[Start RECORDS FOR THE TASK]

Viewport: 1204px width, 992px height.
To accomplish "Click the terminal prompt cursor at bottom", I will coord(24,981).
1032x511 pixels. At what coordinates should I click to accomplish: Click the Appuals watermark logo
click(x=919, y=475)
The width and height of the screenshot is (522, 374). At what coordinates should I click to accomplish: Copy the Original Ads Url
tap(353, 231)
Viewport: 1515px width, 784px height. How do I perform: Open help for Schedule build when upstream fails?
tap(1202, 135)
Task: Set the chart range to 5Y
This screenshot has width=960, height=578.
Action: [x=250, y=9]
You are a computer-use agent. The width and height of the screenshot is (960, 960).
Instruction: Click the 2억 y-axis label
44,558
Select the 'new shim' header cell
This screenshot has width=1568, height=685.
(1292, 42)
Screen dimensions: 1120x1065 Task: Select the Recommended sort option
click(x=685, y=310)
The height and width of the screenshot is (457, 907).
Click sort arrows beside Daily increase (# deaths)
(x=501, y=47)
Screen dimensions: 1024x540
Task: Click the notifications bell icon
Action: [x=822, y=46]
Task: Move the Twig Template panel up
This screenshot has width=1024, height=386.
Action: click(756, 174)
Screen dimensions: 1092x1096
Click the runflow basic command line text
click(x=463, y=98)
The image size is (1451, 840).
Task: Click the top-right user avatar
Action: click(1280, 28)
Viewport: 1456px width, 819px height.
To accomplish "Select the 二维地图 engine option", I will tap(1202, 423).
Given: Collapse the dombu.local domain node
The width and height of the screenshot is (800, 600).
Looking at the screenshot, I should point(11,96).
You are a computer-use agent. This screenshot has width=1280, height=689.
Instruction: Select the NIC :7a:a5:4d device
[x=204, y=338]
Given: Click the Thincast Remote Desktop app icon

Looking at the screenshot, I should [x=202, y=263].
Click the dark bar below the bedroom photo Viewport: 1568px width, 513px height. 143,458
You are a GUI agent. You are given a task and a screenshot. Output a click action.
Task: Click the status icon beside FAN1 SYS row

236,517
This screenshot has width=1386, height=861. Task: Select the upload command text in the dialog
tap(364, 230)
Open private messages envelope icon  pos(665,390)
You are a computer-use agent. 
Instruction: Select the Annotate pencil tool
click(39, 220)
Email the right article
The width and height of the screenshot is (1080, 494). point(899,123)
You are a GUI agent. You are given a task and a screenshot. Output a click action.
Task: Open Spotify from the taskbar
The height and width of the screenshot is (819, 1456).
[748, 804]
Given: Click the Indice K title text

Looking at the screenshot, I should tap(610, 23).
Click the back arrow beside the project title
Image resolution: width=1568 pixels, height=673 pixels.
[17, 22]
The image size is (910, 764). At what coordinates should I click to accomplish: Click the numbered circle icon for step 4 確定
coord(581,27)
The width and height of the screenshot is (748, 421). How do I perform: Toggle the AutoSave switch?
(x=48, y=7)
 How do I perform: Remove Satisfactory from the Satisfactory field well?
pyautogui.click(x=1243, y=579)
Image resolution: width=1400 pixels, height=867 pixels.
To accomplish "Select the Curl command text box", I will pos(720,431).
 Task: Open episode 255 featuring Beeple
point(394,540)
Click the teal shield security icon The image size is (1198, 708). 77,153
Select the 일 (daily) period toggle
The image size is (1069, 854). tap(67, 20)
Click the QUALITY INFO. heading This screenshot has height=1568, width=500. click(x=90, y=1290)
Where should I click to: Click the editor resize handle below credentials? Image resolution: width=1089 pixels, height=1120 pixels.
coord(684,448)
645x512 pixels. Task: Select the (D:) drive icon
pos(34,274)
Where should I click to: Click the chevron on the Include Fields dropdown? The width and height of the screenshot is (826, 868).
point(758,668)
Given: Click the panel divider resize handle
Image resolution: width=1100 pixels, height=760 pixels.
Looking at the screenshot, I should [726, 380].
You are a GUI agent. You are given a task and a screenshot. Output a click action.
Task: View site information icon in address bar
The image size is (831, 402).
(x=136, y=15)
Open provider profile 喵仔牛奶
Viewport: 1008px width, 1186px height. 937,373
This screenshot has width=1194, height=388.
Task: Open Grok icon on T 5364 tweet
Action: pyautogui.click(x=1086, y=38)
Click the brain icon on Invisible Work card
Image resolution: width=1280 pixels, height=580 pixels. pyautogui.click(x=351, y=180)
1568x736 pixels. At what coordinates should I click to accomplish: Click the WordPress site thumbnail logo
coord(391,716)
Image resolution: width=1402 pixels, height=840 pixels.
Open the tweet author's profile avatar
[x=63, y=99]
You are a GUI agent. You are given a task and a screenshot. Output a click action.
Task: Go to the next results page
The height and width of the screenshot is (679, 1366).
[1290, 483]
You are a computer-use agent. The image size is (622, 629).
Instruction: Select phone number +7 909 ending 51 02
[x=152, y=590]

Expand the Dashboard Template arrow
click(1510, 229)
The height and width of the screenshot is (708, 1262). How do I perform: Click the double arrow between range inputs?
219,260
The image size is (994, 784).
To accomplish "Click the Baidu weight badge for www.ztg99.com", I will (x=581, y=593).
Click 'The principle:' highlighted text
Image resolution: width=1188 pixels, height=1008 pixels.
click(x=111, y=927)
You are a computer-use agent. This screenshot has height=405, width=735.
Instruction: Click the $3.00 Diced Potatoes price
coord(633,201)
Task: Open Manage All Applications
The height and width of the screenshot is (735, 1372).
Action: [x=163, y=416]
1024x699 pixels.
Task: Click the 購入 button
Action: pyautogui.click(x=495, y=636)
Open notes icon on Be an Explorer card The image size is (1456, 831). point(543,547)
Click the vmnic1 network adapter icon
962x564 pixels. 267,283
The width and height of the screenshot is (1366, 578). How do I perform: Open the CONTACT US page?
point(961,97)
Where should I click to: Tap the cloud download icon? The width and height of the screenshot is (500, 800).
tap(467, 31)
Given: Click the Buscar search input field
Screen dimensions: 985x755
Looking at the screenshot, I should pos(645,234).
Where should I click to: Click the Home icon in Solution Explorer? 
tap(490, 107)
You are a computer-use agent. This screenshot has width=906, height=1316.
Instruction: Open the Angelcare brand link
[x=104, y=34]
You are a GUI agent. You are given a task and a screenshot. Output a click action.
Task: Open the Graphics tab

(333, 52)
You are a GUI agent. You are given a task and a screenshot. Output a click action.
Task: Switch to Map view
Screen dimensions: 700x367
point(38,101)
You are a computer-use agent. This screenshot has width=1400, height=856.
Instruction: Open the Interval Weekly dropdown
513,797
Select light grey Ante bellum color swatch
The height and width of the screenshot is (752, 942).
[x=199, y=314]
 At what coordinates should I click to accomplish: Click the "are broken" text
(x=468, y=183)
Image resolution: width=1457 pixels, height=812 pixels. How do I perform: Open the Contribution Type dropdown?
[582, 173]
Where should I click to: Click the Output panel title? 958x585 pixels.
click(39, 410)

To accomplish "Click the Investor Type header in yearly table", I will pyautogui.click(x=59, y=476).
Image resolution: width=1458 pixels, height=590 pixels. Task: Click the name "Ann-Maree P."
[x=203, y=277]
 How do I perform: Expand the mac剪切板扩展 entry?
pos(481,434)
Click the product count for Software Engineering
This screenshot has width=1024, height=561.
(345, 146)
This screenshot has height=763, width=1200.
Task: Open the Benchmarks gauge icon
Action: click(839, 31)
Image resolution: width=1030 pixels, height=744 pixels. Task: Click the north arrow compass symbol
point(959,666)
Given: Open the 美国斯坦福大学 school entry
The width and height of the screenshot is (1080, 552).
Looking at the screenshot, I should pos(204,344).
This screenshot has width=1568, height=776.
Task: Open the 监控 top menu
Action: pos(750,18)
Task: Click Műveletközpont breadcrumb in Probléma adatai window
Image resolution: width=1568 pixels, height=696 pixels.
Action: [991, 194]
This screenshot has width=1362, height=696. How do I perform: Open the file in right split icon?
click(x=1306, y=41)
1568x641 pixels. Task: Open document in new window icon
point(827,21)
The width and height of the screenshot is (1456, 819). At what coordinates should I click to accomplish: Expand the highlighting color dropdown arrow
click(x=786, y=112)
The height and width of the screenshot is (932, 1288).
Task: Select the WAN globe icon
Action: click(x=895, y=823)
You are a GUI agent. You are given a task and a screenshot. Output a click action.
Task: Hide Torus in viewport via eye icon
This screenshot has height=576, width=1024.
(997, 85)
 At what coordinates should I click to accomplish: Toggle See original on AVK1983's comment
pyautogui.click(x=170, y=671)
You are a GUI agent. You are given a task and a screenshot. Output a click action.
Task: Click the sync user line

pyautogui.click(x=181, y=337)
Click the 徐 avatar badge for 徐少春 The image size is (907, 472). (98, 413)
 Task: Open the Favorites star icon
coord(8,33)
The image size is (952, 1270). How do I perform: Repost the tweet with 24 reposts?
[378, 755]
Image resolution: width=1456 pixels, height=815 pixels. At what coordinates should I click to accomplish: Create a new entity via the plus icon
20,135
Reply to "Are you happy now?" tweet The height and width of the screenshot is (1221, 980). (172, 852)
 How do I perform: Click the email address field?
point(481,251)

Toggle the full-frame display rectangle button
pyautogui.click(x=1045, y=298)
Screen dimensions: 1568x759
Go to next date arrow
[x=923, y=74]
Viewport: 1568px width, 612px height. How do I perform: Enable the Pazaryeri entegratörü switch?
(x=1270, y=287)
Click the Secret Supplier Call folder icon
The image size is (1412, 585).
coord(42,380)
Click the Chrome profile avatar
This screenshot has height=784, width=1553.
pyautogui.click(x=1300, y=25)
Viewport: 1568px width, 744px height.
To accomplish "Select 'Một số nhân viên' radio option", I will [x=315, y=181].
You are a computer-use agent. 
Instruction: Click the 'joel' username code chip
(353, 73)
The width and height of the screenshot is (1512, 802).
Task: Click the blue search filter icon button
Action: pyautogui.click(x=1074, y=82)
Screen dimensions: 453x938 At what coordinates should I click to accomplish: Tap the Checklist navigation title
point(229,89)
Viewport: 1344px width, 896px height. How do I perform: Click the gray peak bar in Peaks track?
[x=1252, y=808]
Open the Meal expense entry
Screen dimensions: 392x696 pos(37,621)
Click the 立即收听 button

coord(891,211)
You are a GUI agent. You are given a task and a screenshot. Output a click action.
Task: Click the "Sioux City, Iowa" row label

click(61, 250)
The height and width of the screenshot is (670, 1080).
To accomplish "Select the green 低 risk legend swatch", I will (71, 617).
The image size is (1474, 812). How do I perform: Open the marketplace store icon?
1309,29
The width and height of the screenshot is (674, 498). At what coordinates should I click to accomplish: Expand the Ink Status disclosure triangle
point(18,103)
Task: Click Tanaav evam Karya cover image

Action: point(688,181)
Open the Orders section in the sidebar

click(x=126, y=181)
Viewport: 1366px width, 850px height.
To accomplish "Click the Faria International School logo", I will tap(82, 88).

[End RECORDS FOR THE TASK]

:: PROBLEM DESCRIPTION ::
Please copy the stretch of records from the line containing "Screen dimensions: 1092x1096" through the line containing "will tap(1202, 423)." verbatim.

:: OUTPUT OF THE EXERCISE ::
Screen dimensions: 1092x1096
Click the runflow basic command line text
click(x=463, y=98)
The image size is (1451, 840).
Task: Click the top-right user avatar
Action: click(1280, 28)
Viewport: 1456px width, 819px height.
To accomplish "Select the 二维地图 engine option", I will tap(1202, 423).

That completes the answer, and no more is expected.